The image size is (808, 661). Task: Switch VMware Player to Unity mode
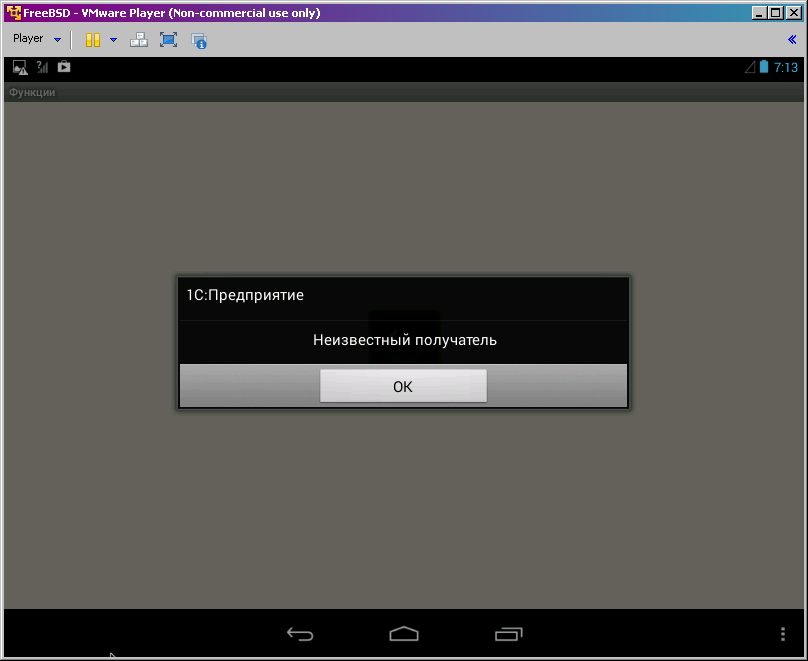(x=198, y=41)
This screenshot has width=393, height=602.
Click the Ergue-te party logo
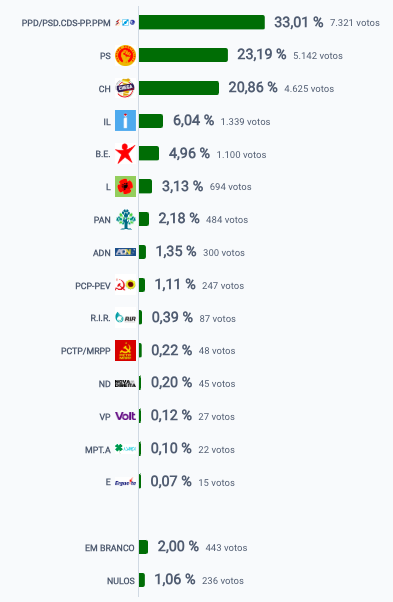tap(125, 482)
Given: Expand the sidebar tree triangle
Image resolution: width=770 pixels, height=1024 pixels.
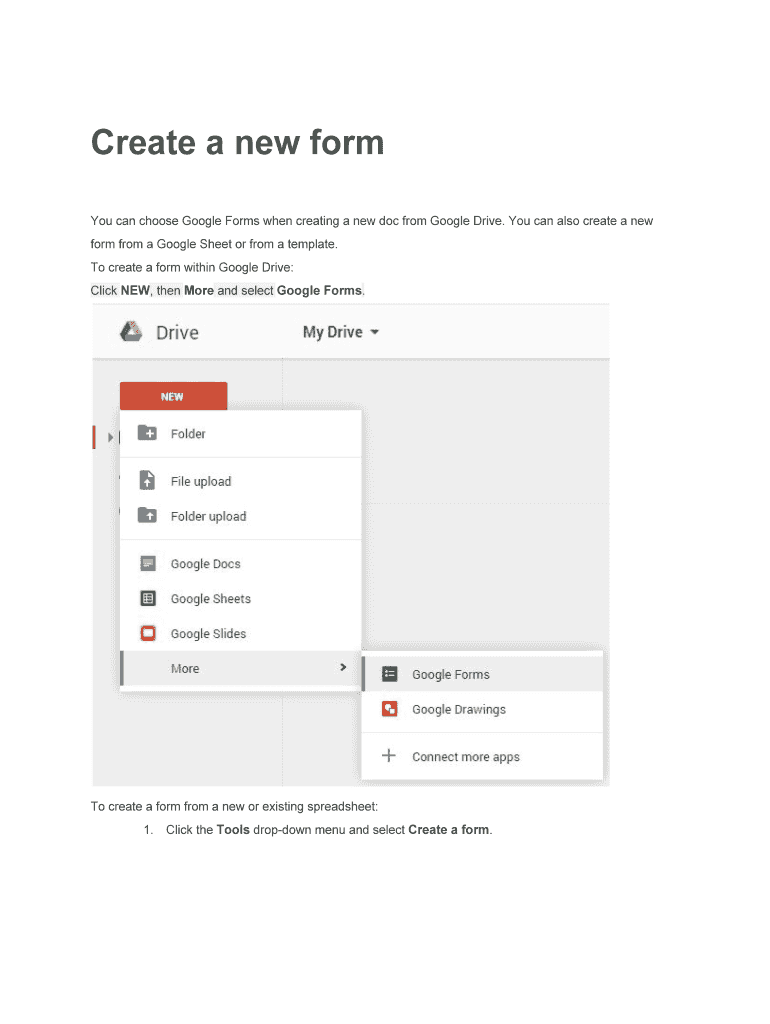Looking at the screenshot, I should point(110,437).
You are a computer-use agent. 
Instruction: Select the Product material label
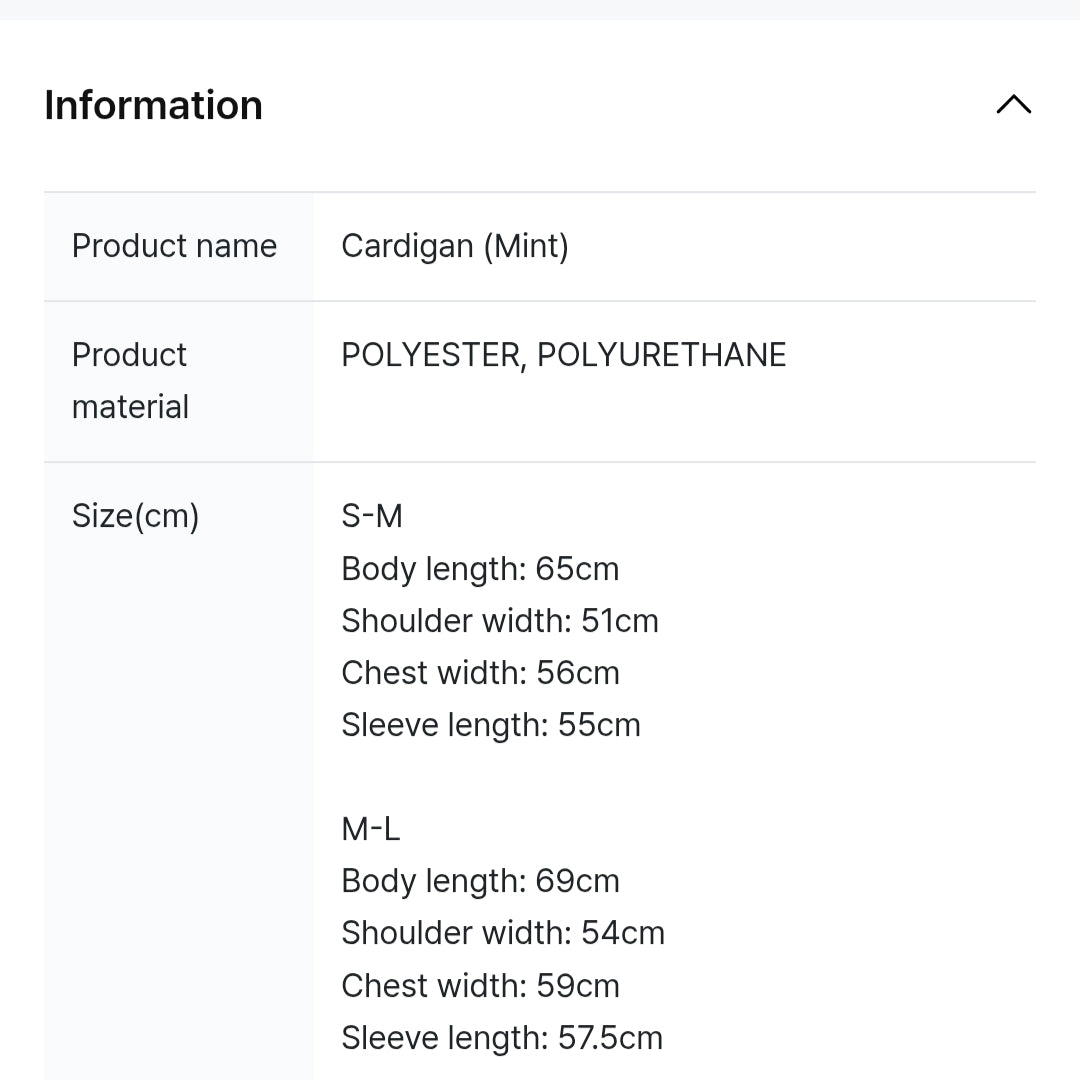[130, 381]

* * * *

* [EXERCISE DETAILS]
Return the line containing "Instruction: Select the" and every line after it through the end of the records above, exactly and nothing else, but not the pictures.

* [ANSWER SECTION]
Instruction: Select the Product material label
[130, 381]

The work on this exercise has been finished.